Copy the following data exactly as given, line for line.

--- BEGIN Dataset records ---

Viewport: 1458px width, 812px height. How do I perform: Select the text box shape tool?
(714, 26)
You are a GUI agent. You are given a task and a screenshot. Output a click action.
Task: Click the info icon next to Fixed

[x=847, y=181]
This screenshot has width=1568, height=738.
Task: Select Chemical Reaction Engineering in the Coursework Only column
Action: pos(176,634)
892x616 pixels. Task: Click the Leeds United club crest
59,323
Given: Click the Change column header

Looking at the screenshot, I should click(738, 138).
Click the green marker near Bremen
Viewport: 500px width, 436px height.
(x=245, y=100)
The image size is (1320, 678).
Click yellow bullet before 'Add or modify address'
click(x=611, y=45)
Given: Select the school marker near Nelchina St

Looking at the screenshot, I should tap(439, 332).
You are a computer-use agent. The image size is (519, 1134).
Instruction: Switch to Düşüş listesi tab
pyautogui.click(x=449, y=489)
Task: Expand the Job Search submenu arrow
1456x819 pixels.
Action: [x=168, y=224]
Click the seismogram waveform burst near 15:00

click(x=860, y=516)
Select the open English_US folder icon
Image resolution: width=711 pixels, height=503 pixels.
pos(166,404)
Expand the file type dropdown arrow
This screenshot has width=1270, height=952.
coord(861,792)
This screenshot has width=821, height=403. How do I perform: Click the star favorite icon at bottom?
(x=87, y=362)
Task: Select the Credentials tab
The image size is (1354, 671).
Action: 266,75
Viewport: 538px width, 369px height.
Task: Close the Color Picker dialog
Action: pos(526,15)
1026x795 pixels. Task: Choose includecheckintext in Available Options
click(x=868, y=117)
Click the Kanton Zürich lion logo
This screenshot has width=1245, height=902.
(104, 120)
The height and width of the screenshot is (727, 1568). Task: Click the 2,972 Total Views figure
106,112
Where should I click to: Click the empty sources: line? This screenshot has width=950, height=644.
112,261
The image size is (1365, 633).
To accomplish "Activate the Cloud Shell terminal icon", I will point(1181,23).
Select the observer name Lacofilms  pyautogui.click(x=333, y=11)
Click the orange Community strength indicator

--- END Dataset records ---

• _Answer to the problem_:
Viewport: 1458px width, 812px height. How do I perform: Select the text box shape tool?
(714, 26)
You are a GUI agent. You are given a task and a screenshot. Output a click action.
Task: Click the info icon next to Fixed

[x=847, y=181]
This screenshot has width=1568, height=738.
Task: Select Chemical Reaction Engineering in the Coursework Only column
Action: pos(176,634)
892x616 pixels. Task: Click the Leeds United club crest
59,323
Given: Click the Change column header

Looking at the screenshot, I should click(738, 138).
Click the green marker near Bremen
Viewport: 500px width, 436px height.
(x=245, y=100)
The image size is (1320, 678).
Click yellow bullet before 'Add or modify address'
click(x=611, y=45)
Given: Select the school marker near Nelchina St

Looking at the screenshot, I should tap(439, 332).
You are a computer-use agent. The image size is (519, 1134).
Instruction: Switch to Düşüş listesi tab
pyautogui.click(x=449, y=489)
Task: Expand the Job Search submenu arrow
1456x819 pixels.
Action: [x=168, y=224]
Click the seismogram waveform burst near 15:00

click(x=860, y=516)
Select the open English_US folder icon
Image resolution: width=711 pixels, height=503 pixels.
pos(166,404)
Expand the file type dropdown arrow
This screenshot has width=1270, height=952.
coord(861,792)
This screenshot has width=821, height=403. How do I perform: Click the star favorite icon at bottom?
(x=87, y=362)
Task: Select the Credentials tab
The image size is (1354, 671).
Action: 266,75
Viewport: 538px width, 369px height.
Task: Close the Color Picker dialog
Action: pos(526,15)
1026x795 pixels. Task: Choose includecheckintext in Available Options
click(x=868, y=117)
Click the Kanton Zürich lion logo
This screenshot has width=1245, height=902.
(104, 120)
The height and width of the screenshot is (727, 1568). Task: Click the 2,972 Total Views figure
106,112
Where should I click to: Click the empty sources: line? This screenshot has width=950, height=644.
112,261
The image size is (1365, 633).
To accomplish "Activate the Cloud Shell terminal icon", I will point(1181,23).
Select the observer name Lacofilms  pyautogui.click(x=333, y=11)
Click the orange Community strength indicator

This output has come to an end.